PMVs provide critical insight into molecular interactions and structural organization in multicomponent systems. However, conventional PMV calculation methods are computationally intensive and procedurally complex. To address this challenge, we developed a novel PMV calculation approach based on linear regression. This method leverages systematic data sampling from standard atomistic trajectories in which system composition remains fixed throughout the simulation. The approach was validated and subsequently applied to an industrially relevant system, enabling direct correlation between atomistic solubility behavior and macroscopic properties.
In addition, data-mining analysis revealed the interplay between solute aggregation and water-in-oil nanodroplet coalescence in a ternary system comprising solute, oil, and water. A nonmonotonic dependence of solute stacking on droplet size was observed, arising from competing aggregation and adsorption effects. To further investigate droplet growth mechanisms, we developed an in-house analysis tool that extracts and quantifies water-molecule dynamics from the high-dimensional space of atomistic simulation trajectories. Our results indicate that droplet growth is dominated by the largest droplet, which acts as the primary nucleation site.

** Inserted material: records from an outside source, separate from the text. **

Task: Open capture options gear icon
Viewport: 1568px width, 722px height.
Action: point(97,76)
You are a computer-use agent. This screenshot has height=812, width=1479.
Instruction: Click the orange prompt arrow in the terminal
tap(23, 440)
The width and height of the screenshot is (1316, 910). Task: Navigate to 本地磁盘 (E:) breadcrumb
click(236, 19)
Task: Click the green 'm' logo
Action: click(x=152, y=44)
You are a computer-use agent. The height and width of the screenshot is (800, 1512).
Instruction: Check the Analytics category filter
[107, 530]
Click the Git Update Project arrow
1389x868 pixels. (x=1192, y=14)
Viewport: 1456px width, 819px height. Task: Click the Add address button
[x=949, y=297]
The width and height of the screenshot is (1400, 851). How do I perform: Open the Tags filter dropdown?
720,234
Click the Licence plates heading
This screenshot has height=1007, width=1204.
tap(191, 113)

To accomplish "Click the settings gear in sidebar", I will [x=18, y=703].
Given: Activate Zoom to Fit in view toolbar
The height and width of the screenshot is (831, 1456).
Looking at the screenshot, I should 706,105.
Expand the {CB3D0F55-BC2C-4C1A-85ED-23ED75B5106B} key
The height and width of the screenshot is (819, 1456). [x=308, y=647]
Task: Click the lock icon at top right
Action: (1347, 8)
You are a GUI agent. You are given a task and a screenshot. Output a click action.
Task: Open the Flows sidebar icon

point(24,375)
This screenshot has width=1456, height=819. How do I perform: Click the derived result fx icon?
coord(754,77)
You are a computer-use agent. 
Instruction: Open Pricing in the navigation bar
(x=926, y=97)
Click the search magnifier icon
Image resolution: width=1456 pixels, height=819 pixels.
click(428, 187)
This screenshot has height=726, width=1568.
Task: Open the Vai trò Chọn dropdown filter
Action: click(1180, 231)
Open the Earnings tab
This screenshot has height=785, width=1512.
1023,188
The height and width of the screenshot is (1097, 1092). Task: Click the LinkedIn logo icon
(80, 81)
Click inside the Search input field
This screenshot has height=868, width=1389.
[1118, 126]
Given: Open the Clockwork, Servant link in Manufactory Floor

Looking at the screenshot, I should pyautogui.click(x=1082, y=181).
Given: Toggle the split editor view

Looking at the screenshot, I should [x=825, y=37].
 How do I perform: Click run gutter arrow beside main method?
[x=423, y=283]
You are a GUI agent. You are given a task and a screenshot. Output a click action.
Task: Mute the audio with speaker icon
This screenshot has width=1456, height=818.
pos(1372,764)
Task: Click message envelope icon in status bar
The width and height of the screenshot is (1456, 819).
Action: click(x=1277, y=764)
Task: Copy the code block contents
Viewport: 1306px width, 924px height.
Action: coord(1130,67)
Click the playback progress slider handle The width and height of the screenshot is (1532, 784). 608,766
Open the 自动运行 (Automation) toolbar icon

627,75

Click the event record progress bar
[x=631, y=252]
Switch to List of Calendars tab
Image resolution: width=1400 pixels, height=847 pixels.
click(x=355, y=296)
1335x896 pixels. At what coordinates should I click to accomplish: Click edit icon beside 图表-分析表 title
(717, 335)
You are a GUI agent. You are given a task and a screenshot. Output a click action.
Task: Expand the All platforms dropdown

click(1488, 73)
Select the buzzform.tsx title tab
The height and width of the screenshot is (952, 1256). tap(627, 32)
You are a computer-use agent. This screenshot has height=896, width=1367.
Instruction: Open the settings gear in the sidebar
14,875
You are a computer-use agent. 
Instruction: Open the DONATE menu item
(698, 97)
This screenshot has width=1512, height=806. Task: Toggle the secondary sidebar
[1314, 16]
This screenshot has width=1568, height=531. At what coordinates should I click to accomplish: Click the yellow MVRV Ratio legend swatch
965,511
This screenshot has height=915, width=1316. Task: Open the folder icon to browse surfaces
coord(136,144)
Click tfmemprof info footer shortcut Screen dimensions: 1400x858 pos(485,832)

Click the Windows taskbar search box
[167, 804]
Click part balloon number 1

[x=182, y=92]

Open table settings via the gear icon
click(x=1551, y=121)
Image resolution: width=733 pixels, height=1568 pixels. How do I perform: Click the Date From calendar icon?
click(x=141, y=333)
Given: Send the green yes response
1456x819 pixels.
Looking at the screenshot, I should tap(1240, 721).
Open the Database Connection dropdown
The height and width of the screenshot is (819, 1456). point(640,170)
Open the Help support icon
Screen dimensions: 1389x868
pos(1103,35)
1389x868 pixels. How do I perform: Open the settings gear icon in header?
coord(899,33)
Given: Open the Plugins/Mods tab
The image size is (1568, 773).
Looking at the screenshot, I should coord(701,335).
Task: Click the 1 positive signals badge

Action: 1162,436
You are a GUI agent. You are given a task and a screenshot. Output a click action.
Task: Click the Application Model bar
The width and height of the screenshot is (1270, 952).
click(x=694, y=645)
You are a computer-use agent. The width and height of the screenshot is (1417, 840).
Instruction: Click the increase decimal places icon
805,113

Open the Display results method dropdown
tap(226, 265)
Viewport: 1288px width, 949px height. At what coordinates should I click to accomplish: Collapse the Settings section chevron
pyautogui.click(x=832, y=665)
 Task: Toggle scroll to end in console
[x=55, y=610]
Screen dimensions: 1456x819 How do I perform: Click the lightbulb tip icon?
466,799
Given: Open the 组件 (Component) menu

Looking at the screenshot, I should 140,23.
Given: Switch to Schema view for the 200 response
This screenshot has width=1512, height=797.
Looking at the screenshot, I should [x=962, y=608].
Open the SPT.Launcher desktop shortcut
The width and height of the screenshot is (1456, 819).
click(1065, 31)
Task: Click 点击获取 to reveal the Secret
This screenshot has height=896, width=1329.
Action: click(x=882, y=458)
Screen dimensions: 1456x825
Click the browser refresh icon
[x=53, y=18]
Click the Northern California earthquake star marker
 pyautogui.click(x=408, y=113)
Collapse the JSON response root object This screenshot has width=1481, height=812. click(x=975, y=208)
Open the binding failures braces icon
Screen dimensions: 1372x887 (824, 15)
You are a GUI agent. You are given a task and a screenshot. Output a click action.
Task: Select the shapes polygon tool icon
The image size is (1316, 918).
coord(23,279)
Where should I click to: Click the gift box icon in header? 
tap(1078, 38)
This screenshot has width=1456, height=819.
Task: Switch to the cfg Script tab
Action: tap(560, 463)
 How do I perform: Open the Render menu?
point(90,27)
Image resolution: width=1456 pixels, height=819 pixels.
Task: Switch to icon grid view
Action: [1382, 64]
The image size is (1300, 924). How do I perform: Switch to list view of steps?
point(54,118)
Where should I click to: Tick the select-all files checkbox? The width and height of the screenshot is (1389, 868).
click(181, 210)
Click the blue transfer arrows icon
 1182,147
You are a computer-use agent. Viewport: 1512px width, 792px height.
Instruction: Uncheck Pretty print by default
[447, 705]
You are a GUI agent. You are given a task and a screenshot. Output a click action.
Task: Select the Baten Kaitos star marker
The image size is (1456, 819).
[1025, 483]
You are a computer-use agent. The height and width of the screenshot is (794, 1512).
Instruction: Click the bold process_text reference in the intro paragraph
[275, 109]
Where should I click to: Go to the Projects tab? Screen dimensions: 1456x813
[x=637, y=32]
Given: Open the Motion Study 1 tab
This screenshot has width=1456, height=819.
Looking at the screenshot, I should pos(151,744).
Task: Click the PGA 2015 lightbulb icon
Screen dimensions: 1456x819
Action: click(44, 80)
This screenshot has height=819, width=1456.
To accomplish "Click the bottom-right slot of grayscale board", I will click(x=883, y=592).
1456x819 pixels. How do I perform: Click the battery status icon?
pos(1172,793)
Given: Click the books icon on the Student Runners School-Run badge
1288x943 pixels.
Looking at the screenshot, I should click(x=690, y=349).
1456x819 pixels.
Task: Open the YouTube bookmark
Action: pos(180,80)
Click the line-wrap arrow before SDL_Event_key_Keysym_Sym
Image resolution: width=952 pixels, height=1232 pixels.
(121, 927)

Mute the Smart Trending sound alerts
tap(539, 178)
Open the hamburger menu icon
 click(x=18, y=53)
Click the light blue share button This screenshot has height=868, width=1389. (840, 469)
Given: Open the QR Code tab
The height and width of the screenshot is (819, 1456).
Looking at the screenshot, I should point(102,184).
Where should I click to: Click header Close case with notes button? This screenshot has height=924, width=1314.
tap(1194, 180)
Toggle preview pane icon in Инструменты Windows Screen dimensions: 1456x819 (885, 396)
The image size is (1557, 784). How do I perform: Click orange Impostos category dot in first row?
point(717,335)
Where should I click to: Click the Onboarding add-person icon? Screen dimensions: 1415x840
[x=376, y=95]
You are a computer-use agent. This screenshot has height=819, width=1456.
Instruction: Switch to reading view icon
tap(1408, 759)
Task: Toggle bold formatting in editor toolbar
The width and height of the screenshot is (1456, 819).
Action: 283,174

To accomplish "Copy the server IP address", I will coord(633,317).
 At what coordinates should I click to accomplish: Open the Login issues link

We also developed an efficient strategy to fine-tune pretrained equivariant graph neural networks (eGNNs) for predicting the adsorption energies of aromatic molecules onto solid surfaces. Aromatic systems are of particular interest due to their distinctive electronic properties and their widespread relevance in catalysis and interfacial processes.
Overall, this work demonstrates the effectiveness of data-driven approaches for analyzing complex molecular systems. The methodologies developed here are broadly applicable to a wide range of colloidal and interfacial systems and offer new avenues for understanding atomic-scale interactions and collective behaviors.